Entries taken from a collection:
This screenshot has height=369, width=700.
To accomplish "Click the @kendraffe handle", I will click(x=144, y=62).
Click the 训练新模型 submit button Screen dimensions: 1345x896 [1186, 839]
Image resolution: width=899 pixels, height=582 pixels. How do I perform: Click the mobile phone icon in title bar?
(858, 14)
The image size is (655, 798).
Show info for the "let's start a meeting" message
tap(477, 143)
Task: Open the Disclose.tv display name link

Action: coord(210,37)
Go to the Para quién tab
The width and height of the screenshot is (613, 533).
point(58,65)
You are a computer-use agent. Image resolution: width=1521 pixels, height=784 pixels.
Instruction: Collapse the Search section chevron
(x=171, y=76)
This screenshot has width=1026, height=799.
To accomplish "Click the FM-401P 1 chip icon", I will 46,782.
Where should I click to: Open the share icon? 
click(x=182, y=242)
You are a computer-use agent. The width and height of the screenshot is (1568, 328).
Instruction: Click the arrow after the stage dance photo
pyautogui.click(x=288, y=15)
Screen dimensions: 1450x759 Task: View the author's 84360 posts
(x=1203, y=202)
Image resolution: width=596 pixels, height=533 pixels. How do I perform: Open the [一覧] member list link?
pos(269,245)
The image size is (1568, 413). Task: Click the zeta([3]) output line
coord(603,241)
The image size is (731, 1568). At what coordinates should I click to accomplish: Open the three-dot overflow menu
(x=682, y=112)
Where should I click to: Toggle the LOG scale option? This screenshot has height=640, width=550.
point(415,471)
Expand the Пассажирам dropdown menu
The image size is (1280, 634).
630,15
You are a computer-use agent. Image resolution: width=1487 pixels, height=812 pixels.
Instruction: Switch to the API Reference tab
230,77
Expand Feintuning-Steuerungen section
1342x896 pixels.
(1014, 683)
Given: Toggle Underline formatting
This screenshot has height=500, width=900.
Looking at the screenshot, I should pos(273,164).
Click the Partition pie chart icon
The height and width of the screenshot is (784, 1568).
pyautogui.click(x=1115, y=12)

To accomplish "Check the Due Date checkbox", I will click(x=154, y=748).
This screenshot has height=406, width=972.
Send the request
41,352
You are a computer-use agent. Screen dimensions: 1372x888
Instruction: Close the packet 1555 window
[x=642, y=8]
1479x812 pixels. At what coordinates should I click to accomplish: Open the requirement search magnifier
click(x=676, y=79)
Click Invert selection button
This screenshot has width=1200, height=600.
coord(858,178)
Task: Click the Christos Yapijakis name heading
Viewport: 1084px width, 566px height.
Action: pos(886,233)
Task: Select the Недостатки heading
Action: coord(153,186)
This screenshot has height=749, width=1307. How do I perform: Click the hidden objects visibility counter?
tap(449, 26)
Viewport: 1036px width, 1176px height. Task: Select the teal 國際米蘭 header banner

■ **Short task**: Reproduce word for word the part of the entries that starts with the line containing "You are a computer-use agent. Image resolution: width=1487" and runs through the last entry.

■ **Full answer**:
You are a computer-use agent. Image resolution: width=1487 pixels, height=812 pixels.
Instruction: Switch to the API Reference tab
230,77
Expand Feintuning-Steuerungen section
1342x896 pixels.
(1014, 683)
Given: Toggle Underline formatting
This screenshot has height=500, width=900.
Looking at the screenshot, I should pos(273,164).
Click the Partition pie chart icon
The height and width of the screenshot is (784, 1568).
pyautogui.click(x=1115, y=12)

To accomplish "Check the Due Date checkbox", I will click(x=154, y=748).
This screenshot has height=406, width=972.
Send the request
41,352
You are a computer-use agent. Screen dimensions: 1372x888
Instruction: Close the packet 1555 window
[x=642, y=8]
1479x812 pixels. At what coordinates should I click to accomplish: Open the requirement search magnifier
click(x=676, y=79)
Click Invert selection button
This screenshot has width=1200, height=600.
coord(858,178)
Task: Click the Christos Yapijakis name heading
Viewport: 1084px width, 566px height.
Action: pos(886,233)
Task: Select the Недостатки heading
Action: coord(153,186)
This screenshot has height=749, width=1307. How do I perform: Click the hidden objects visibility counter?
tap(449, 26)
Viewport: 1036px width, 1176px height. Task: Select the teal 國際米蘭 header banner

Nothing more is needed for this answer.